*Problem details:*
While copying the entries exactly, leave out each picture they contain.

*Collected data entries:*
+-------+
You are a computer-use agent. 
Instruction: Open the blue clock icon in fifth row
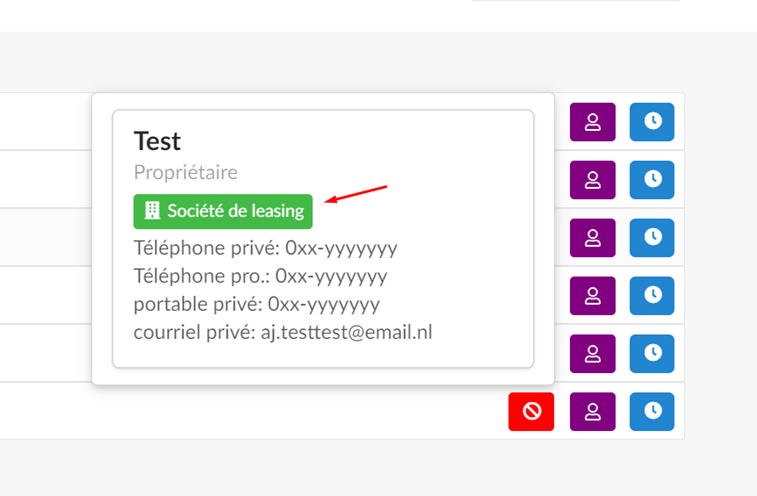652,354
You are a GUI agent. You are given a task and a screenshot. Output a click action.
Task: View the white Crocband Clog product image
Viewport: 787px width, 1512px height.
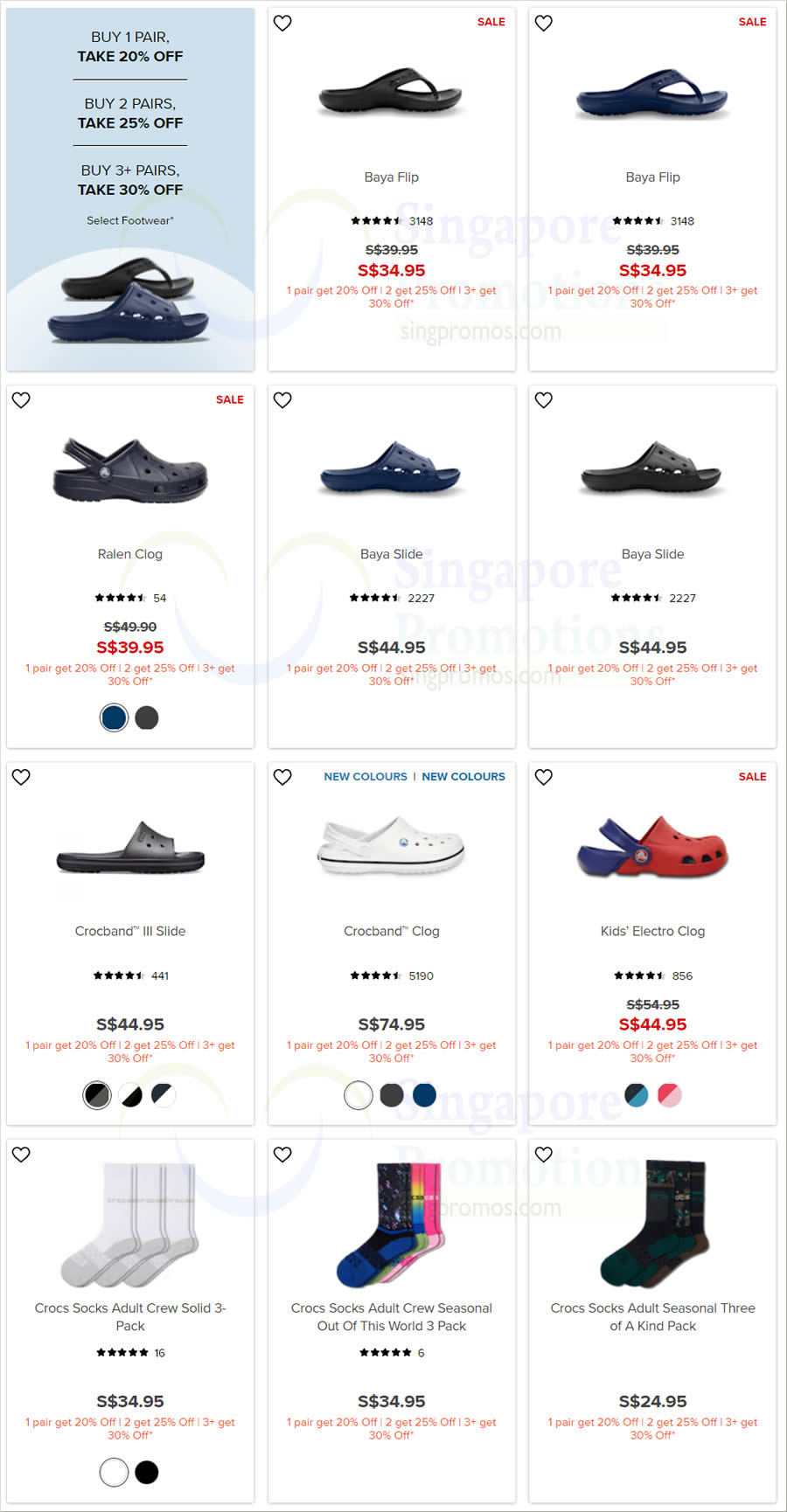pyautogui.click(x=392, y=845)
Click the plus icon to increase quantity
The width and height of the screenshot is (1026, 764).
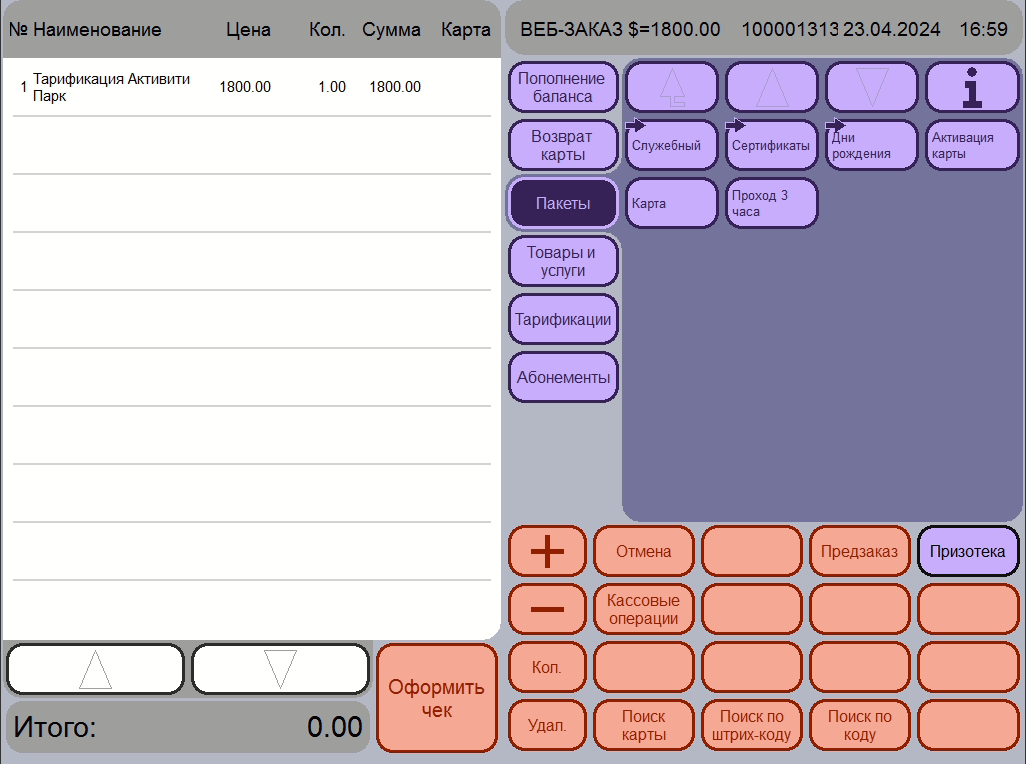coord(547,551)
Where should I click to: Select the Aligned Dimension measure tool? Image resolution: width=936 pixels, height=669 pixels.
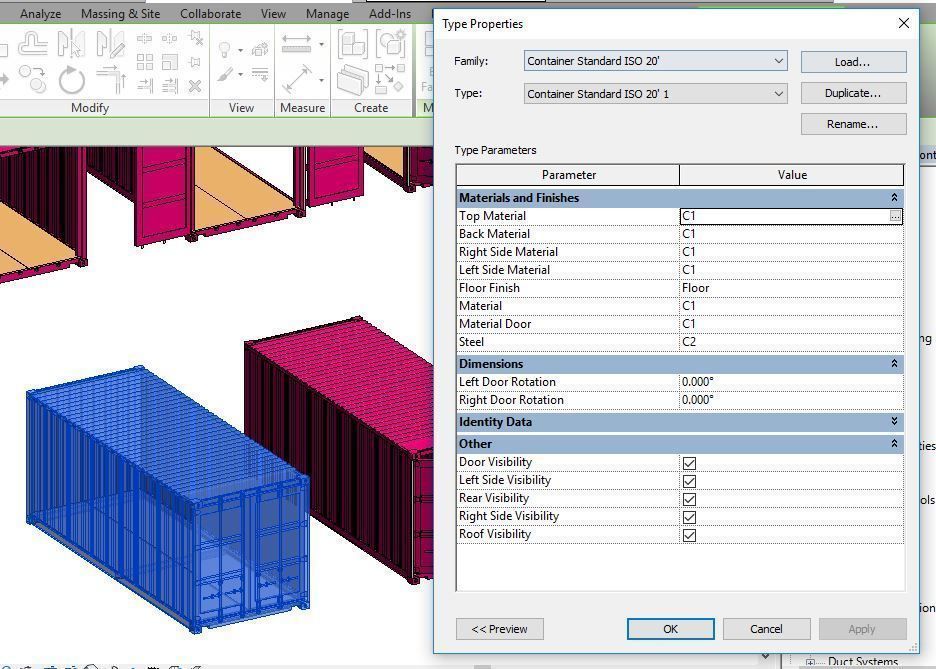(297, 79)
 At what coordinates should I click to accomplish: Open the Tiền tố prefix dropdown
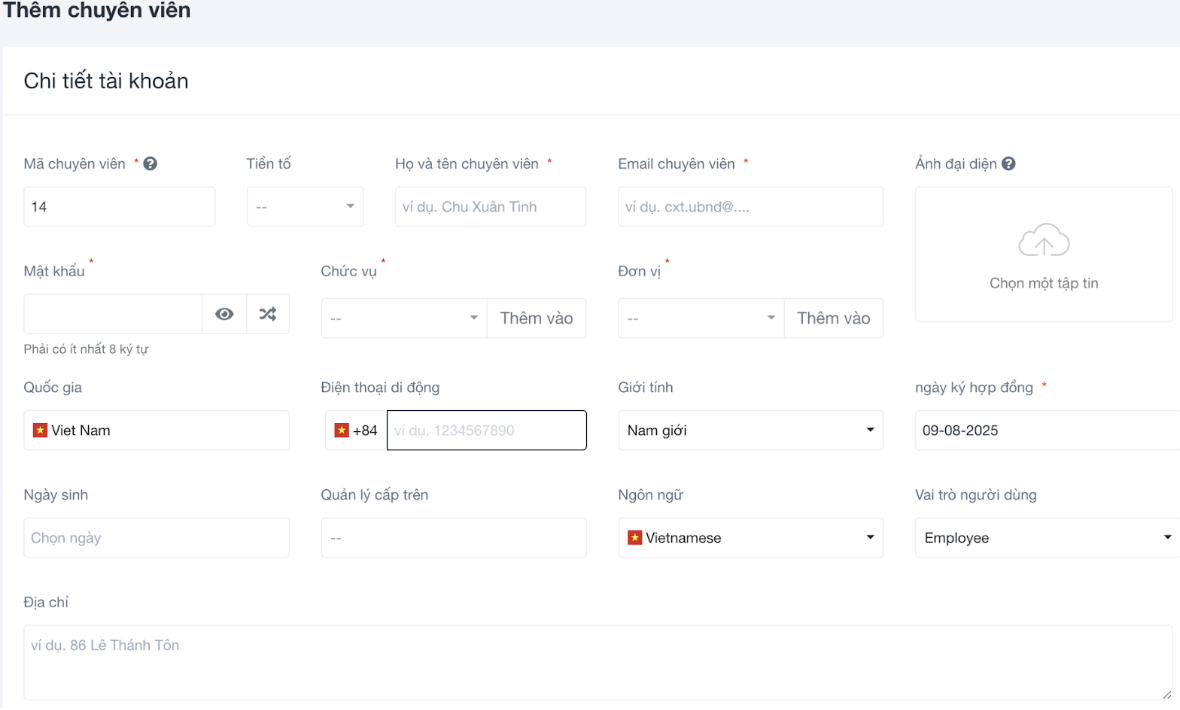point(305,207)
+-------+
*Written solution:*
You are a computer-use agent. 
Instruction: Open the blue clock icon in fifth row
652,354
You are a GUI agent. You are given a task and a screenshot. Output a click action.
Task: View the white Crocband Clog product image
Viewport: 787px width, 1512px height.
pyautogui.click(x=392, y=845)
Click the plus icon to increase quantity
The width and height of the screenshot is (1026, 764).
coord(547,551)
Where should I click to: Select the Aligned Dimension measure tool? Image resolution: width=936 pixels, height=669 pixels.
(297, 79)
 At what coordinates should I click to accomplish: Open the Tiền tố prefix dropdown
point(305,207)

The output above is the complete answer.